• [What to work on] Rewrite the lines from the one containing "Where should I click to: Choose" through the one containing "click(219, 264)", swapping "dashboard-mounted device" for "dashboard-mounted unit" and leaving everything else unchanged.

• [Dataset excerpts]
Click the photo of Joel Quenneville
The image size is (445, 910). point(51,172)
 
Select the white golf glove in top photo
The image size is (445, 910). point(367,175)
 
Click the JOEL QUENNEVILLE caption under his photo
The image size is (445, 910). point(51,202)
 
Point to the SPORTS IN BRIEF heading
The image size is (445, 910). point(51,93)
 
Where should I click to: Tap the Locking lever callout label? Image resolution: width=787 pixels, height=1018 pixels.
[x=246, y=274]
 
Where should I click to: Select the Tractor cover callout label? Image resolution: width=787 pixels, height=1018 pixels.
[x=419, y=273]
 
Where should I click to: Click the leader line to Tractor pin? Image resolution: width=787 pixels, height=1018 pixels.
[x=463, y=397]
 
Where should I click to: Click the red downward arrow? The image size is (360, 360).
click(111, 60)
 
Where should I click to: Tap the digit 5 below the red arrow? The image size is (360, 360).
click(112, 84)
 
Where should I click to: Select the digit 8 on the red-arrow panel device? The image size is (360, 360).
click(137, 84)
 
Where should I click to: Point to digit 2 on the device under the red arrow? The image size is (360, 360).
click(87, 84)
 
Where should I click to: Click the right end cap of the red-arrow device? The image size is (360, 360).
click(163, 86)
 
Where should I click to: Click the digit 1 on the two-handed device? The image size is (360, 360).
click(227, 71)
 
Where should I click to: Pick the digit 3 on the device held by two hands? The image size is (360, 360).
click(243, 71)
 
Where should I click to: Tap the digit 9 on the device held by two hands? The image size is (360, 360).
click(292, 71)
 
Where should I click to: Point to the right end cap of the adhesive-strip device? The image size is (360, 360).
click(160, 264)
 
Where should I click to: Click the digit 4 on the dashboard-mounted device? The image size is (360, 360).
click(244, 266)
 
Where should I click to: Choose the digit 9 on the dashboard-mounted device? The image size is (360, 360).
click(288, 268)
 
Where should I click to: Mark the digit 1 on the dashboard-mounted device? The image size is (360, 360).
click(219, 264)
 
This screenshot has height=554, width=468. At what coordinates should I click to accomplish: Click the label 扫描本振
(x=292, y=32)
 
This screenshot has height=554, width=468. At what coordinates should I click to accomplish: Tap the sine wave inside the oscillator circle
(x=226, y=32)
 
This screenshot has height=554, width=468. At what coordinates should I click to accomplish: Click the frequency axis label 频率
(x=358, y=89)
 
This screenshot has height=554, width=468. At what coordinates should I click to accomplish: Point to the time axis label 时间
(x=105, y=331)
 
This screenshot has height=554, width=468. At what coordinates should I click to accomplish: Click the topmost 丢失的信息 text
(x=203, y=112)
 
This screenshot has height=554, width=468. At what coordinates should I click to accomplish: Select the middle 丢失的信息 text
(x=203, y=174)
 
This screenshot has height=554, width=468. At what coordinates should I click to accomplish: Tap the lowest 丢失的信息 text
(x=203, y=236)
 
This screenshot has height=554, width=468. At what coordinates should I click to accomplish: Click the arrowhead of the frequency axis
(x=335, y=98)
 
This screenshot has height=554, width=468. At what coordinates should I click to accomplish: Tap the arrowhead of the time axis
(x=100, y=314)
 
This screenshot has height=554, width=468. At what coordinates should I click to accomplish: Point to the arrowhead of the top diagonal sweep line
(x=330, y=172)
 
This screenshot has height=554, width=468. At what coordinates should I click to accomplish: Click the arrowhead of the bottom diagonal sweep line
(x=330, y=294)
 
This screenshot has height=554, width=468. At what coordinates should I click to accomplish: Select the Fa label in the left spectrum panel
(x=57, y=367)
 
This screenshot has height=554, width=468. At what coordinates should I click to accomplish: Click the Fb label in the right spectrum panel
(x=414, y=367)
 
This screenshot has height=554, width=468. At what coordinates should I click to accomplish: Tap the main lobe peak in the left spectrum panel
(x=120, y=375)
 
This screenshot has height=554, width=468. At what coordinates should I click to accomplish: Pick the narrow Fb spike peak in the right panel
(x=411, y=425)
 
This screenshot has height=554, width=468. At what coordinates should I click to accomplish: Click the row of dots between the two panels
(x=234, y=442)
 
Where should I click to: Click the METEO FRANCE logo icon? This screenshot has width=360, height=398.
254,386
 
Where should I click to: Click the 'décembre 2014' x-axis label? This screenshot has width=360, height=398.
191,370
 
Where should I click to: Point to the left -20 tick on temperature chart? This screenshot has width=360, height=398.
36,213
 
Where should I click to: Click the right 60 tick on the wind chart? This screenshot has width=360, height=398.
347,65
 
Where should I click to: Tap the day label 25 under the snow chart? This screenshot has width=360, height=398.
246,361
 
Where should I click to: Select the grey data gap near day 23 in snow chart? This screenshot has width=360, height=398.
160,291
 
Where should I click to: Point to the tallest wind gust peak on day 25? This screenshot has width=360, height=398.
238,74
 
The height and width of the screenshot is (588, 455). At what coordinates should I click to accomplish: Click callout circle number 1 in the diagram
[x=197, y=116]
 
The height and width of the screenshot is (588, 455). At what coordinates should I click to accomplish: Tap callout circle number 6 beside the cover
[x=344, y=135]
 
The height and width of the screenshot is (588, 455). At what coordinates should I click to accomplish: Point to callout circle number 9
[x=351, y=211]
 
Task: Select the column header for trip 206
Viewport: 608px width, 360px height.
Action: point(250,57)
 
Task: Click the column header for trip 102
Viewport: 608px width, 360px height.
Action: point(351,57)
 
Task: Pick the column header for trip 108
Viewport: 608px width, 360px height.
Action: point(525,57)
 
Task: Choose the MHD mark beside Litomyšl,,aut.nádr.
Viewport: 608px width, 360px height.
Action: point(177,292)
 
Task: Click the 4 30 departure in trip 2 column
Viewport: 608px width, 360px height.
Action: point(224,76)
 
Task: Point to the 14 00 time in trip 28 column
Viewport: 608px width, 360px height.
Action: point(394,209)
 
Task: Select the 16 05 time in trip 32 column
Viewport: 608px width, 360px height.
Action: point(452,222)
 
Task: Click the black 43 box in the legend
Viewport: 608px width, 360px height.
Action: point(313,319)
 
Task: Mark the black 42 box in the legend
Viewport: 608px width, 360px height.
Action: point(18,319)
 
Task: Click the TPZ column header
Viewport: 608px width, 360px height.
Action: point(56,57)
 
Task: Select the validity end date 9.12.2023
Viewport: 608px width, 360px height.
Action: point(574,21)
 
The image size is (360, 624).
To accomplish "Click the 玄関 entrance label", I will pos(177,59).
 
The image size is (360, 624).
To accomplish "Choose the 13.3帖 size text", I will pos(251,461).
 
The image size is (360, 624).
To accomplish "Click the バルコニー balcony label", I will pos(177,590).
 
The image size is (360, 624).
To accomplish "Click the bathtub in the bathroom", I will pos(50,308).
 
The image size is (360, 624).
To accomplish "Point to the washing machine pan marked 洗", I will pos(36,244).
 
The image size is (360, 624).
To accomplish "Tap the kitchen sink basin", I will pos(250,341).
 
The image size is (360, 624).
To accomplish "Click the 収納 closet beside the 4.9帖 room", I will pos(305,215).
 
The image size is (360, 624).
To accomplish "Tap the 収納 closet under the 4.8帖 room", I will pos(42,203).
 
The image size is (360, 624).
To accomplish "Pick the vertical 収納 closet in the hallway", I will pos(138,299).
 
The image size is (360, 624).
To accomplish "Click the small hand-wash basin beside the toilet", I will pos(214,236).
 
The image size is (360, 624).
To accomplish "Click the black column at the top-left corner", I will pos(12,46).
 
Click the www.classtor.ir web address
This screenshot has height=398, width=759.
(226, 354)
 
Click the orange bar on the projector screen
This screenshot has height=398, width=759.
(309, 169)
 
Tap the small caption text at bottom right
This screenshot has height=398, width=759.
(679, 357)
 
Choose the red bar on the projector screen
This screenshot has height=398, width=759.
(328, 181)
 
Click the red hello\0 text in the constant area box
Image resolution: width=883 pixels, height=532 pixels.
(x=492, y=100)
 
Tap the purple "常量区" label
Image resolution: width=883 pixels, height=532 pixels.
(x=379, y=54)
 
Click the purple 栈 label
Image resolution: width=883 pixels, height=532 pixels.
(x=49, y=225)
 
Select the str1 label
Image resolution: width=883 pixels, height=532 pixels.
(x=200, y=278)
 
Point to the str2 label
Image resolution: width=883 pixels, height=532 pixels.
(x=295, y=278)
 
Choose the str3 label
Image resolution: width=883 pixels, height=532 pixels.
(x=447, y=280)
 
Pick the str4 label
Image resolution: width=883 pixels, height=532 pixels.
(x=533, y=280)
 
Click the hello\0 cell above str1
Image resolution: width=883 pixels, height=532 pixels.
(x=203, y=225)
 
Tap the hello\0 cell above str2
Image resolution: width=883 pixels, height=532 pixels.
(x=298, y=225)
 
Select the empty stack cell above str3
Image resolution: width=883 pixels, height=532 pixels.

• [Reply to the task]
Where should I click to: Choose the digit 9 on the dashboard-mounted unit? The image size is (360, 360).
click(288, 268)
 
Where should I click to: Mark the digit 1 on the dashboard-mounted unit? The image size is (360, 360).
click(219, 264)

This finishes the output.